## EXERCISE PROMPT
The response must reproduce exactly every line of the material below holding the word "will".

## MATERIAL PROVIDED
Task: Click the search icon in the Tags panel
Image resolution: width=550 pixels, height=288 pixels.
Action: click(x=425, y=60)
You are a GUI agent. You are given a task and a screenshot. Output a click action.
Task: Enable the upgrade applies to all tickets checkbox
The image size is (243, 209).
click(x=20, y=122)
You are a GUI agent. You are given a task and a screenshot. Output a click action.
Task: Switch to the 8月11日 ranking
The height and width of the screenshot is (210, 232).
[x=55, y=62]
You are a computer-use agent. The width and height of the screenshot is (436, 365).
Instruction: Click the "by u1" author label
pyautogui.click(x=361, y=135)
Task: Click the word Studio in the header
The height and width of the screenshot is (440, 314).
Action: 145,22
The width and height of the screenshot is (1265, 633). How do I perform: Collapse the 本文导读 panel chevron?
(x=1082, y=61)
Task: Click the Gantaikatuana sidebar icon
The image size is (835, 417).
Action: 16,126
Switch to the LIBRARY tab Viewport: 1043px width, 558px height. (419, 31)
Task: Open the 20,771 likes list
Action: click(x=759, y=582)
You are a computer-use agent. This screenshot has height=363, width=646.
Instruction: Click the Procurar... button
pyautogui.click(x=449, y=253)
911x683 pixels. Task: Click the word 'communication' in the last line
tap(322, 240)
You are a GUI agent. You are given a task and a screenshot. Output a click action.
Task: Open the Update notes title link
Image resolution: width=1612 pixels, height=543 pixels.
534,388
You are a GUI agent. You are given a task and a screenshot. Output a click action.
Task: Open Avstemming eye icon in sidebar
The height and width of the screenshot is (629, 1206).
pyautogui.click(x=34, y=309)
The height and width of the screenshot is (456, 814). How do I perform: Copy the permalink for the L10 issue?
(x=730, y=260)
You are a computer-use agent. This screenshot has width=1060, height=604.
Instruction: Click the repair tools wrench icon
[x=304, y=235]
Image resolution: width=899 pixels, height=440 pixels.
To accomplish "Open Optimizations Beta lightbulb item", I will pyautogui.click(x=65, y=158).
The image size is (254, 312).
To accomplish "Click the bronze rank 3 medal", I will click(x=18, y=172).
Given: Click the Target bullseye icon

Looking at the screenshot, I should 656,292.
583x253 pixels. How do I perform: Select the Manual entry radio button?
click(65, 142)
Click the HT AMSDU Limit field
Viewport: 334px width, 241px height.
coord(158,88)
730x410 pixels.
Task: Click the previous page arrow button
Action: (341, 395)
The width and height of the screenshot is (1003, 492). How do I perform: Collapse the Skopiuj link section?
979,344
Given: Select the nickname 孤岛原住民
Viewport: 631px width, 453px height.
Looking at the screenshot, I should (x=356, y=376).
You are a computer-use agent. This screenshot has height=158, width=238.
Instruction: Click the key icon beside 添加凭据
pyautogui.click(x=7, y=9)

## RESULT OF THE TASK
To accomplish "Open Optimizations Beta lightbulb item", I will pyautogui.click(x=65, y=158).
To accomplish "Click the bronze rank 3 medal", I will click(x=18, y=172).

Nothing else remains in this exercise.